START DATA SUPPLIED

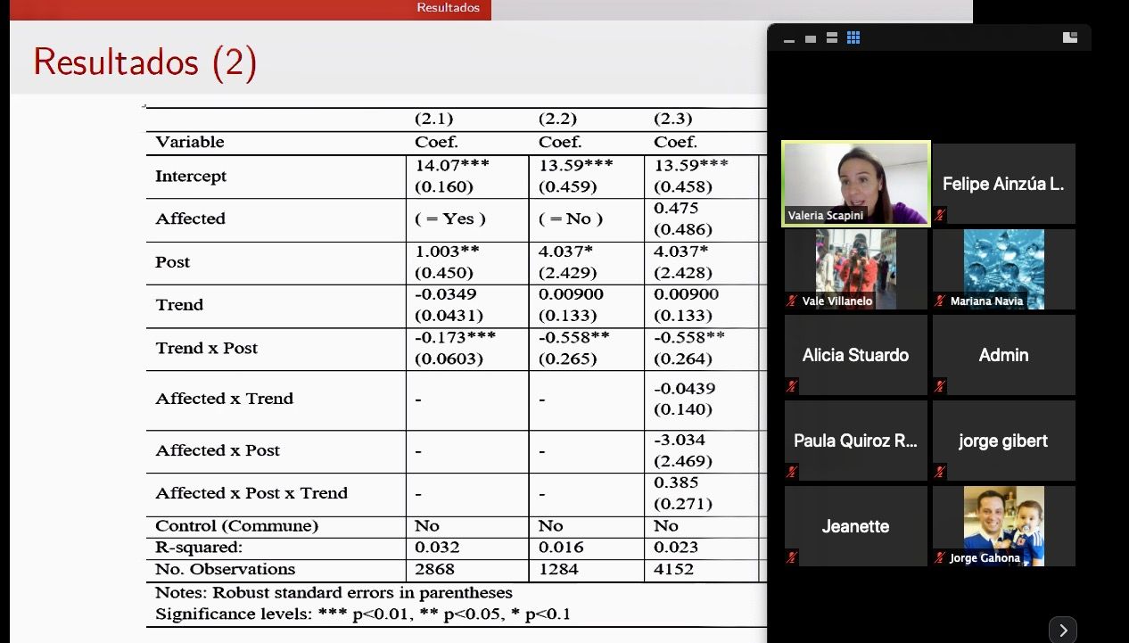This screenshot has width=1129, height=643.
Task: Click the Resultados section tab in slide header
Action: click(x=448, y=8)
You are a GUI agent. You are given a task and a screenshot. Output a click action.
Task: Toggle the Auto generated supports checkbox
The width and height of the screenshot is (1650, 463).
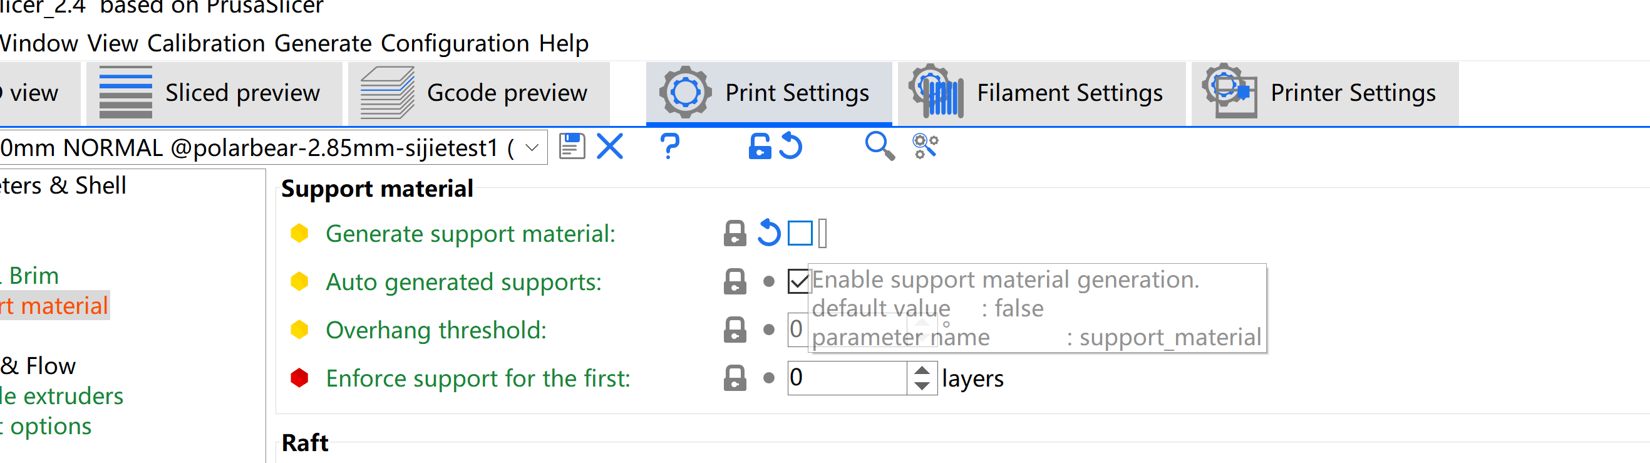pos(798,282)
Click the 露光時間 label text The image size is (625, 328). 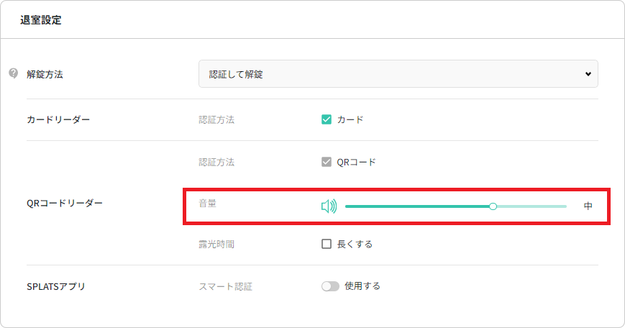[216, 245]
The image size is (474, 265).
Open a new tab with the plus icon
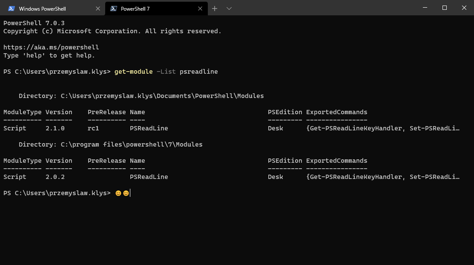[215, 8]
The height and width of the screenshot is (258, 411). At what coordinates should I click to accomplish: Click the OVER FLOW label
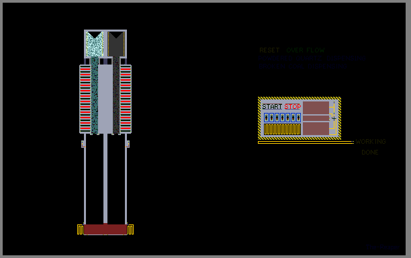306,50
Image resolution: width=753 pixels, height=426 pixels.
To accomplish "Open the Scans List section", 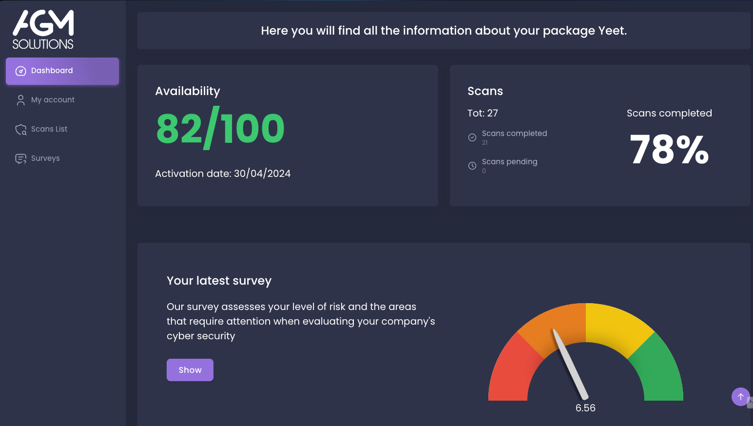I will coord(49,129).
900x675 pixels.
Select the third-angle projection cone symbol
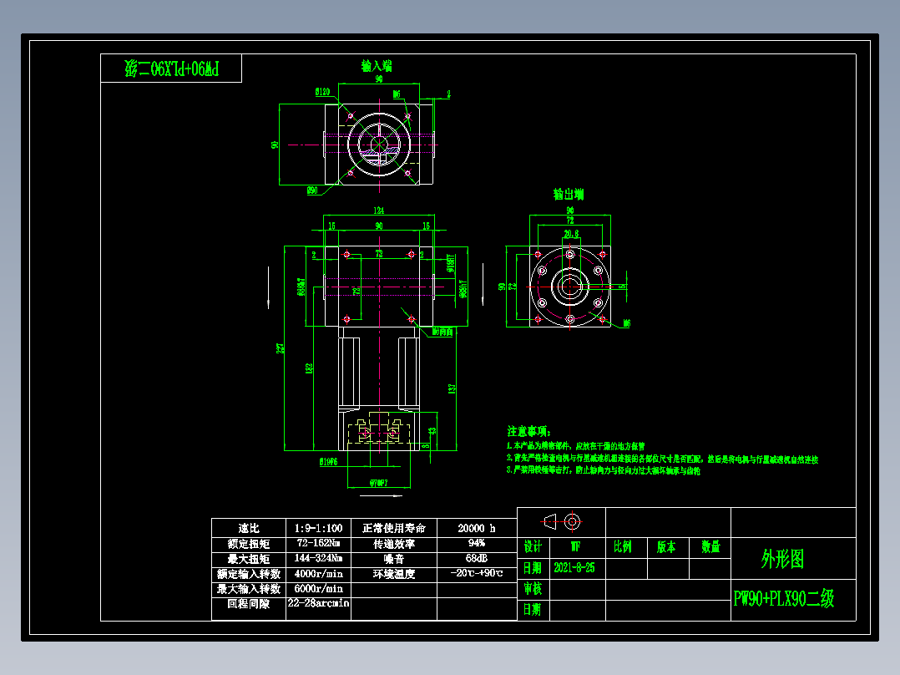pyautogui.click(x=549, y=520)
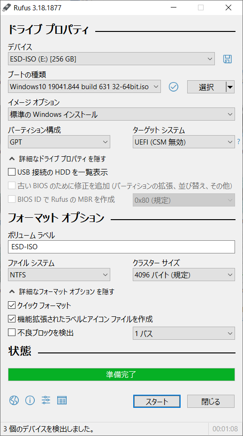Click the save drive image floppy icon
This screenshot has height=436, width=243.
228,59
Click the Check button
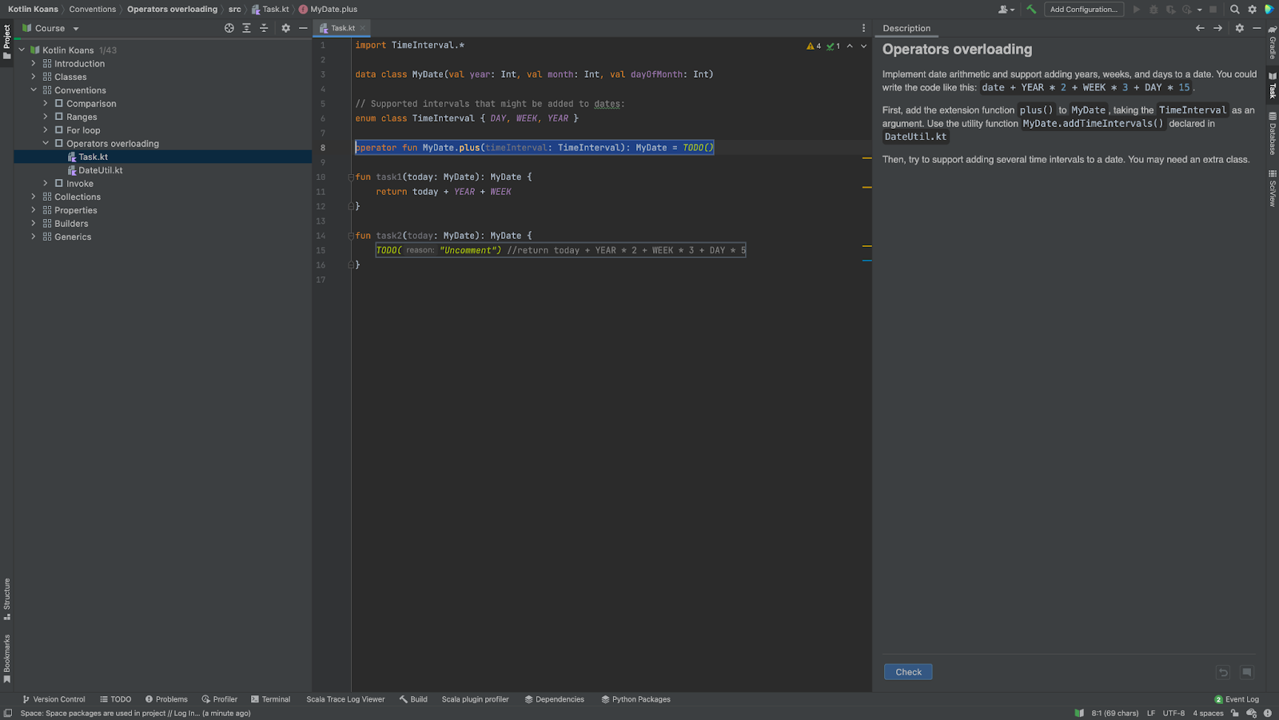 pyautogui.click(x=908, y=672)
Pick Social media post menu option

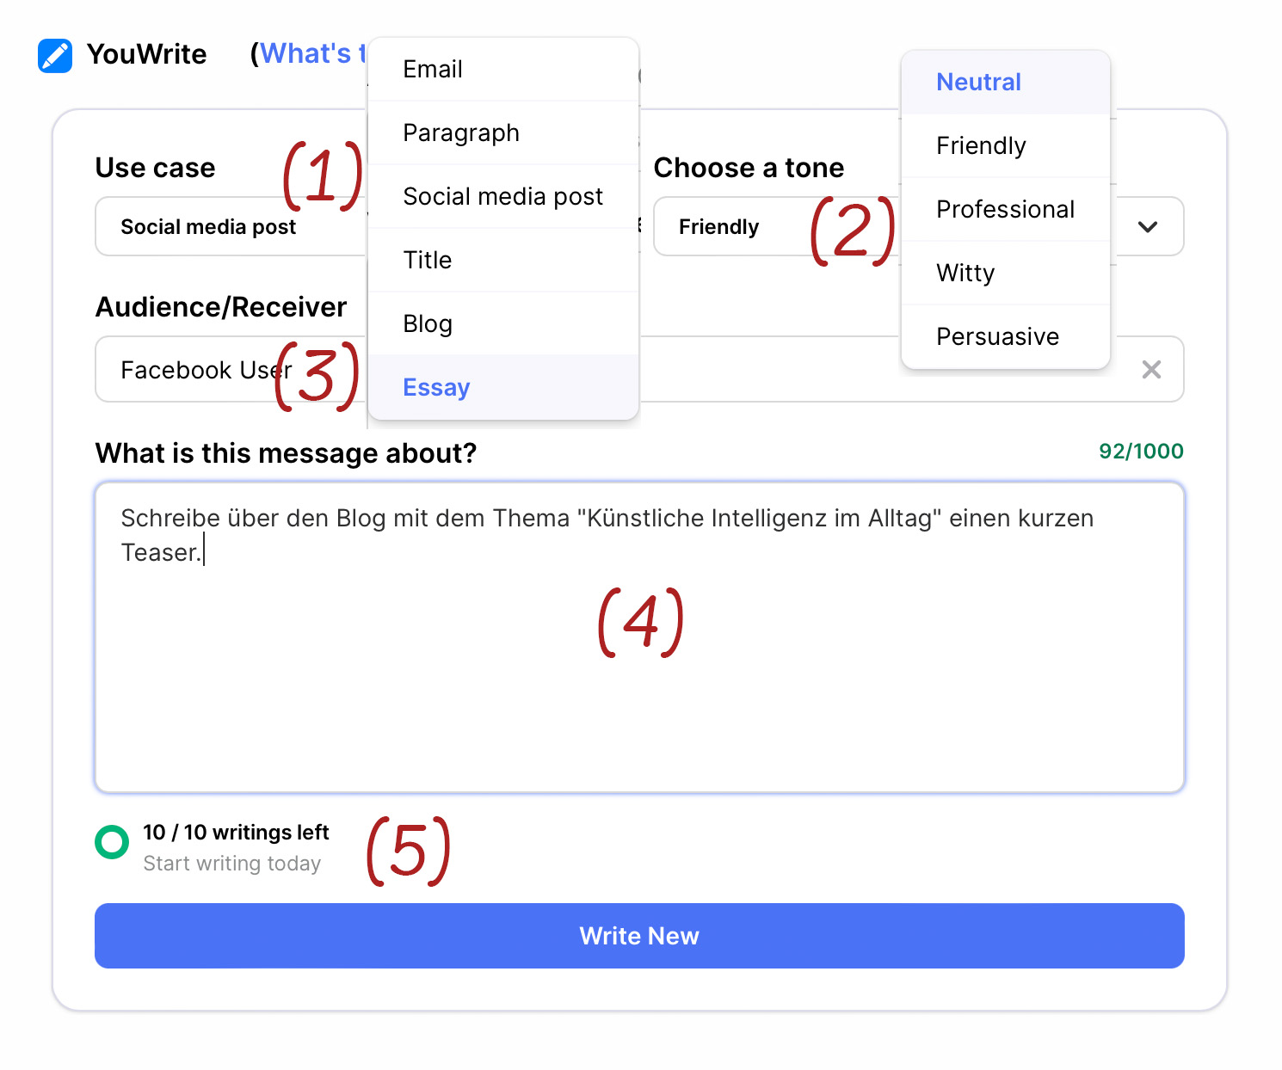tap(503, 196)
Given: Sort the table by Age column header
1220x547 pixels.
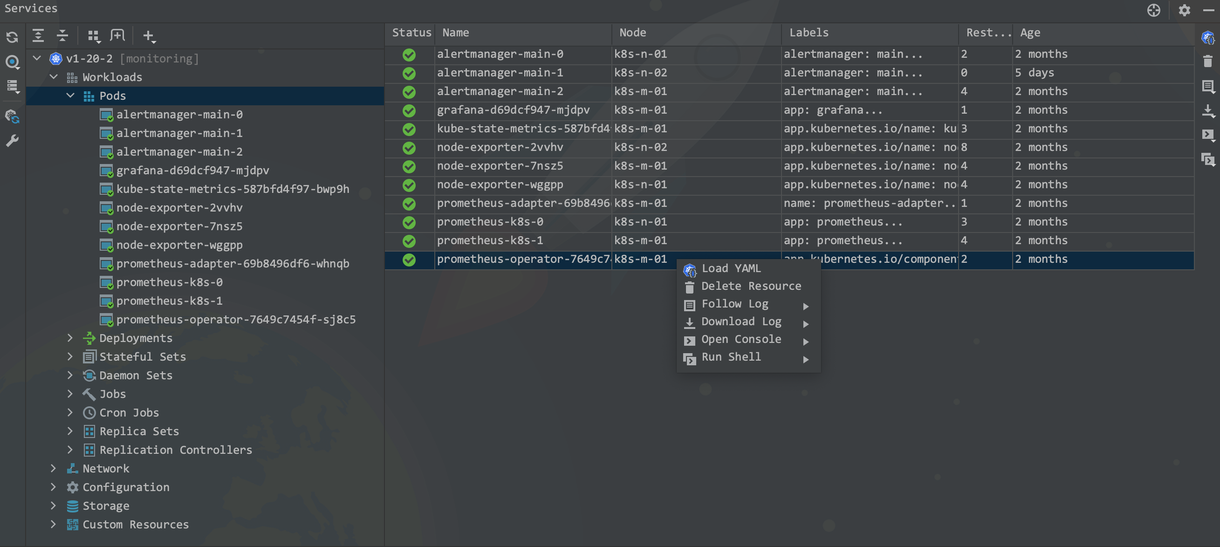Looking at the screenshot, I should 1030,33.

END DATA SUPPLIED

**WHAT IS NEEDED**
Retype exactly the lines from the line containing "Pick Social media post menu option" through the end of the entries above, including both ends, and leave every picture out.

**EXERCISE OUTPUT**
Pick Social media post menu option

tap(503, 196)
Given: Sort the table by Age column header
1220x547 pixels.
Looking at the screenshot, I should 1030,33.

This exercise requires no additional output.